▶ _Tâches à réaliser_
**a)** Imprimez le passage de la critique qui va de « Après quelques écoutes » jusqu'à « du monde entier). » inclus.
**b)** Relevez tous les genres musicaux nommés dans la critique.

▶ _Texte source_
Après quelques écoutes de Random Access Memories, on ne peut s’empêcher de se rappeler le programme inaugural de Homework et sa lumineuse radicalité : « Da funk back to da punk, c’mon ! » Le sample joué en boucle annonçait à la fois une relecture décloisonnée et cul par-dessus tête de l’histoire des musiques populaires (le punk comme origine du funk, donc) ainsi que le retour à une primitivité fantasmée mais bel et bien située dans le futur (le punk, à la fois noyau et horizon du funk). Et le duo robocéphale de balancer sur ce mot d’ordre plus de 70 minutes de house abrasive jusqu’à l’abstraction, répétitive et entêtante par endroit (Alive, formidable de puissance avec ses boucles rongées jusqu’à l’os), conceptuelle et méta ailleurs (Around the World, track conçue comme un sillon clos, infini, pour inonder de sa pure répétitivité les ondes du monde entier).

 

 

Le pur plaisir autistique de tourner des boutons pour produire du son, cette joie simple et maniaque de la matière sonore, trouvait un dérivatif dans une manière de (ré-)écrire le futur immédiat de la musique populaire et le contact avec les foules dans les clubs, plutôt que de s’enfermer dans le solipsisme ; réciproquement, l’alibi historique laissait très facilement la place à une érotique du son pour soi, sans qu’elle ait besoin de justification supplémentaire.

▶ _Données_
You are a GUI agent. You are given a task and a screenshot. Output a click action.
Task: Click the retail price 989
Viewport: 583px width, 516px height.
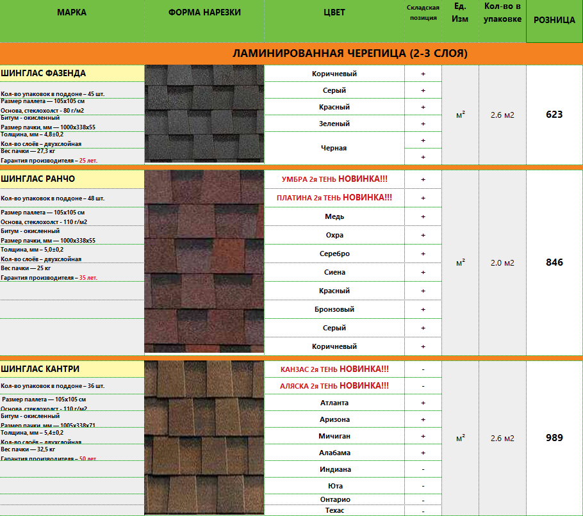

▶ _Corrigé_
**a)**
Après quelques écoutes de Random Access Memories, on ne peut s’empêcher de se rappeler le programme inaugural de Homework et sa lumineuse radicalité : « Da funk back to da punk, c’mon ! » Le sample joué en boucle annonçait à la fois une relecture décloisonnée et cul par-dessus tête de l’histoire des musiques populaires (le punk comme origine du funk, donc) ainsi que le retour à une primitivité fantasmée mais bel et bien située dans le futur (le punk, à la fois noyau et horizon du funk). Et le duo robocéphale de balancer sur ce mot d’ordre plus de 70 minutes de house abrasive jusqu’à l’abstraction, répétitive et entêtante par endroit (Alive, formidable de puissance avec ses boucles rongées jusqu’à l’os), conceptuelle et méta ailleurs (Around the World, track conçue comme un sillon clos, infini, pour inonder de sa pure répétitivité les ondes du monde entier).

**b)** punk, funk, house